> [WORK INSTRUCTIONS] Can you reproduce the passage of the stringpool internals post word for word, starting with "The main data" and going on through "by this node."?

====== PROVIDED TEXT ======

Stringpool internals

In this post, I give a somewhat detailed explanation of how stringpool works, touching on some of the design choices I made and challenges I faced. Please note this devlog covers implementation details which are not guaranteed and which may have changed between when I wrote this post and when you are reading it. If you are just trying to use stringpool, please use only its public API¹.

Table of Contents

Structures and entities

The main data structure in a pool is a hash map, from which all string data in the pool can be reached. Each key in the map is a hash of a string in the pool, and each value is a list of weak_string_handle which points to a block of string data. A block of string data is called a node.

Nodes

There are three types of nodes, all of which inherit data members from a base node. We define all nodes as packed structs. All nodes are immutable, except their reference counts.

Base node

The base node is not a proper node type, it just represents the set of fields that are shared by all node types. Those fields are:

Type	Name	Meaning
size_t	refCount	Reference count of this node. This field is declared only if reference counting is enabled at build time.
size_t	hash	Hash of the content of the string represented by this node.
pool*	owner	Pointer to the pool to which this node belongs.
NodeType (: uint8_t)	type	Indicates the specific type of this node

Table 1. Fields in a base node. All nodes have these.

====== DATASET SECTION ======

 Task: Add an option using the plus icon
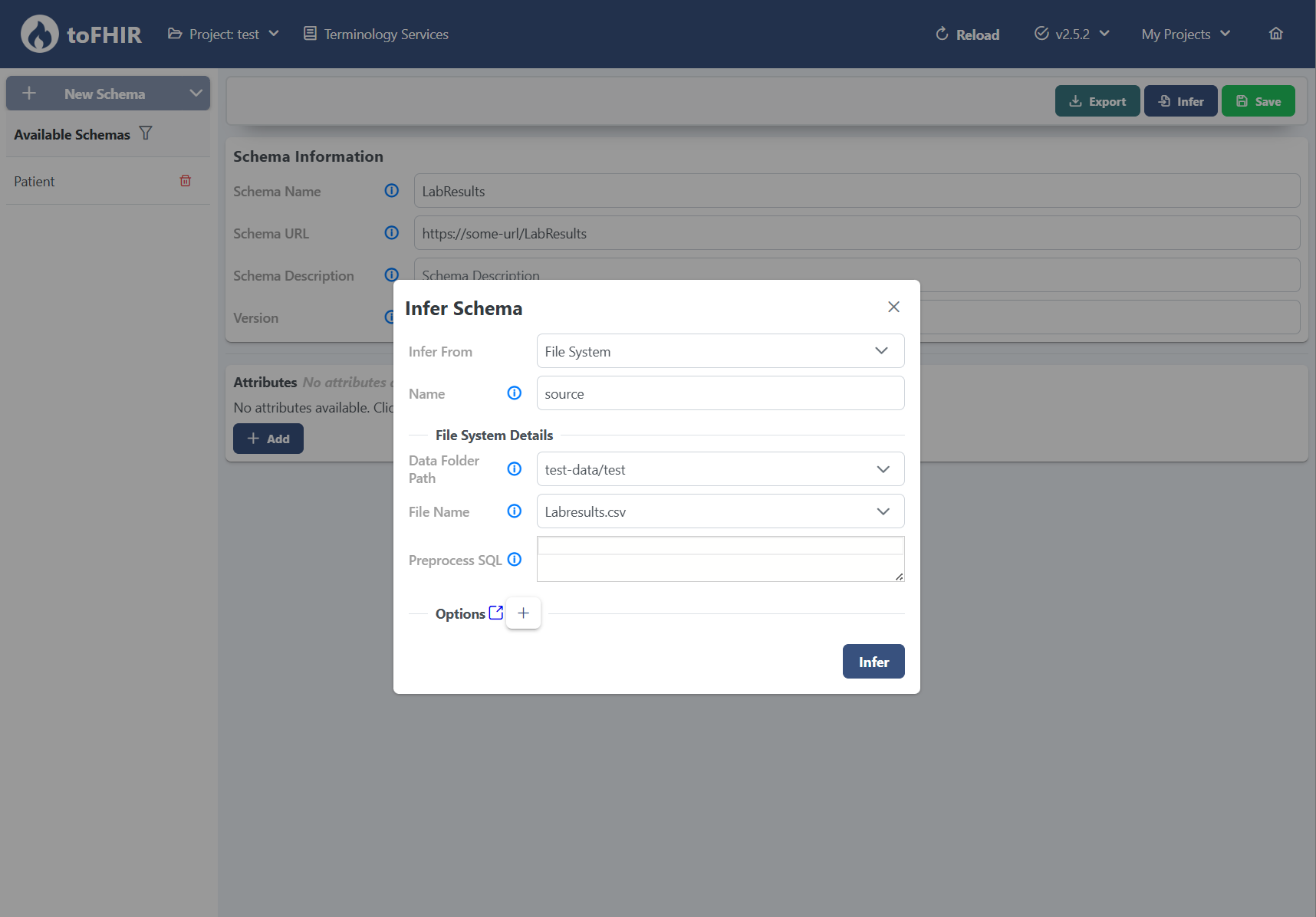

======

> [COMPLETED TASK]
The main data structure in a pool is a hash map, from which all string data in the pool can be reached. Each key in the map is a hash of a string in the pool, and each value is a list of weak_string_handle which points to a block of string data. A block of string data is called a node.

Nodes

There are three types of nodes, all of which inherit data members from a base node. We define all nodes as packed structs. All nodes are immutable, except their reference counts.

Base node

The base node is not a proper node type, it just represents the set of fields that are shared by all node types. Those fields are:

Type	Name	Meaning
size_t	refCount	Reference count of this node. This field is declared only if reference counting is enabled at build time.
size_t	hash	Hash of the content of the string represented by this node.